オリンピックへの道BACK NUMBER
誇るべき五輪ドーピング違反者ゼロ。
ロシアの騒動が日本に及ぼす影響は?
posted2015/11/23 10:40
text by
松原孝臣Takaomi Matsubara
photograph by
REUTERS/AFLO
陸上界が、いやスポーツ界が大きく揺れている。
11月13日、国際陸上競技連盟(IAAF)は臨時理事会を開き、ロシア陸上競技連盟を暫定的な資格停止処分とすることを決めた。
これによって、処分が解除されない限り、ロシアの選手は国際大会に出場することができなくなった。また、国際大会を開催することもできない。11月15日のさいたま国際マラソンに出る予定だったロンドン五輪で銅メダルを獲得したロシアのタチアナ・アルヒポワは出場停止になり、13日の処分はすぐさま適用された(同日に開催された金沢マラソンで優勝したビクトル・ウガロフ選手は記録抹消となった)。
このままなら、ロシアの陸上選手はリオデジャネイロ五輪にも参加できない。
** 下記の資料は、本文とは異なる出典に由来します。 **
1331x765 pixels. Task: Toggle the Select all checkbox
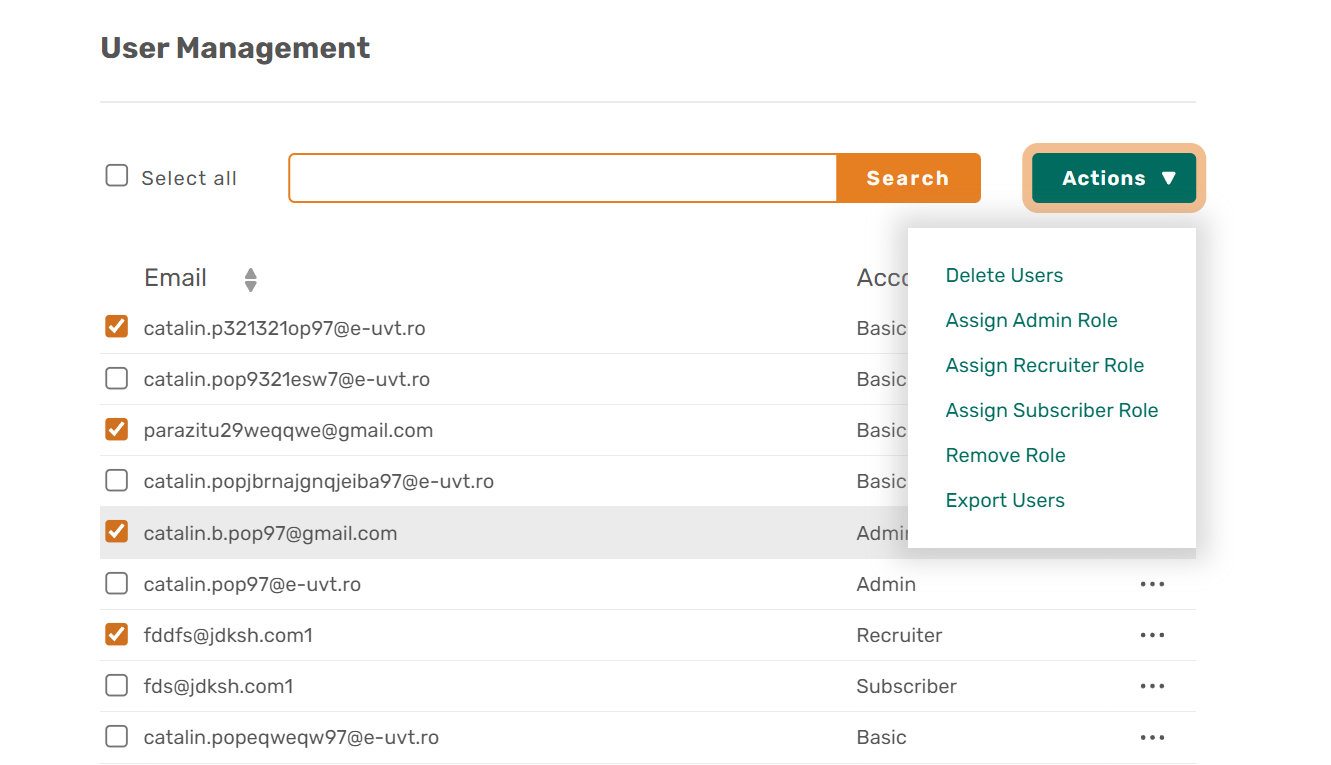117,177
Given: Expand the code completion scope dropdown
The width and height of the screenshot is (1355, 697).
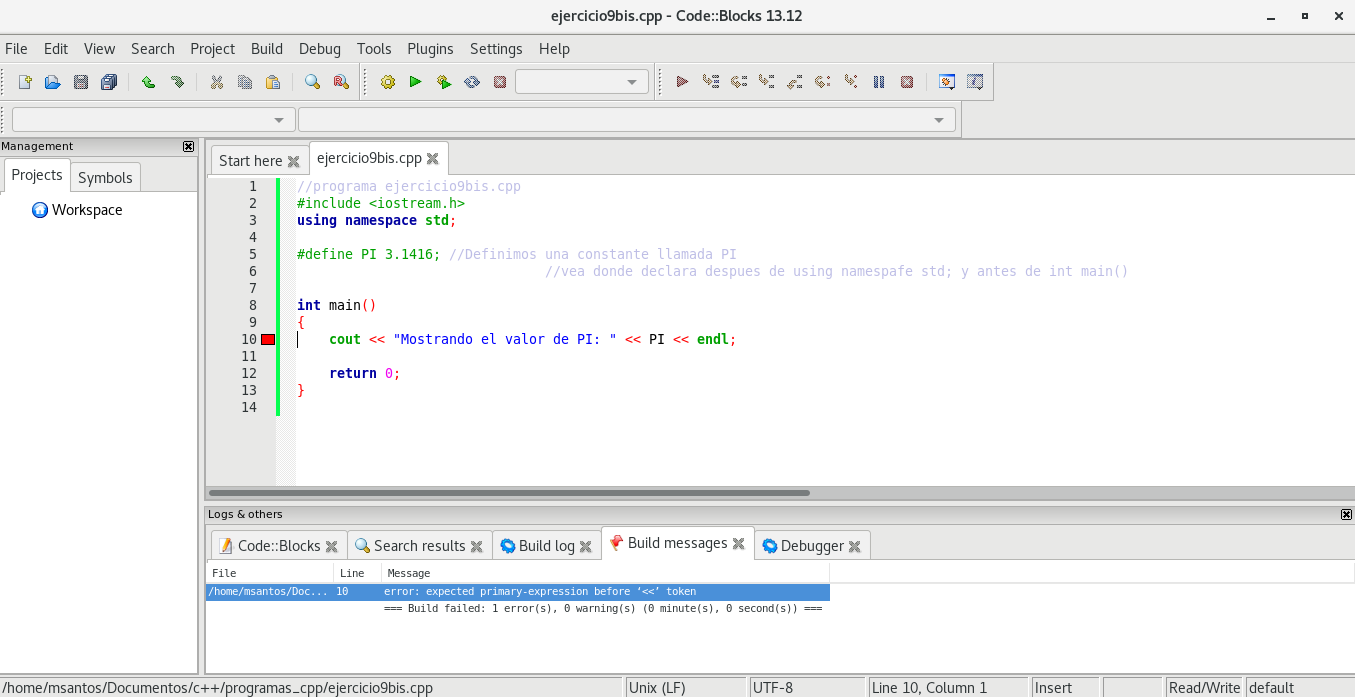Looking at the screenshot, I should click(153, 120).
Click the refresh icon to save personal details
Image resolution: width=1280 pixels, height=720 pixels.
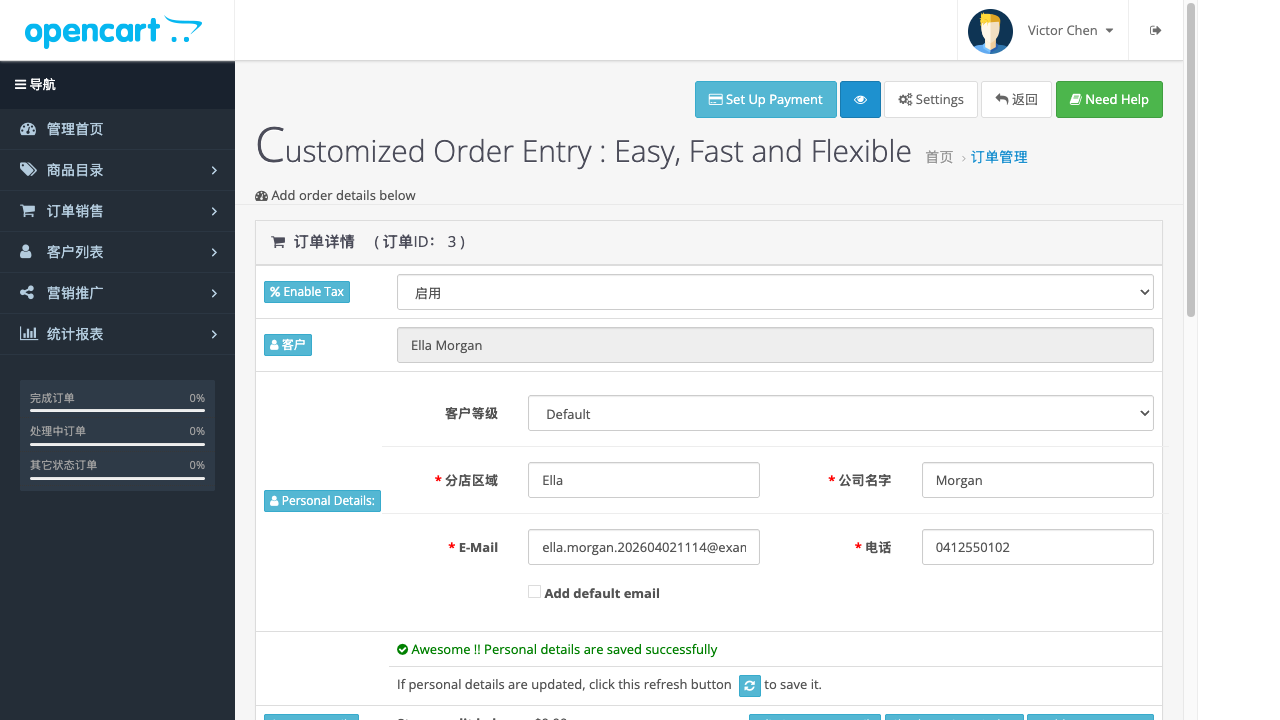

重い処分が下ったのは、ロシア陸上界で組織的にドーピングが行なわれていると結論付けたからだ。
治安機関まで関わった国ぐるみのドーピング。
今日に至るきっかけとなったのは、昨年12月、ドイツのテレビ局「ARD」がロシアにおけるドーピングに関するドキュメンタリーを放送したことだった。番組では、ロシア陸上選手や関係者による告発とともに、ロシアでドーピングが蔓延している実態が伝えられた。
その後、世界反ドーピング機関(WADA)の第三者委員会が調査を開始し、11月9日、記者会見を開いて結果を発表。そこでなされた報告はあまりにも衝撃的な内容だった。
委員会は、協力者によって録音されたコーチと選手とのやりとりなど、緻密に証拠を積み重ね、ロシア陸連、コーチ、選手たちがドーピングを行なっていた、つまり組織的に推進していたと認定。そればかりではない。ロシア国内にあるドーピングを検査する機関も1400以上の検体を破棄するなど隠蔽に協力し、陽性反応を隠すかわりに賄賂を要求していたことも報告された。ロシアのスポーツ省、治安機関が関わっていたことも指摘している。国ぐるみで行なっていた、としたのである。
その上で、委員会は、ロンドン五輪女子800m金メダルのマリア・サビノワら5選手、コーチなどの永久追放を求めた。またリオデジャネイロ五輪への出場資格停止を勧告。それを受けての理事会で、暫定資格停止処分が下されたのである。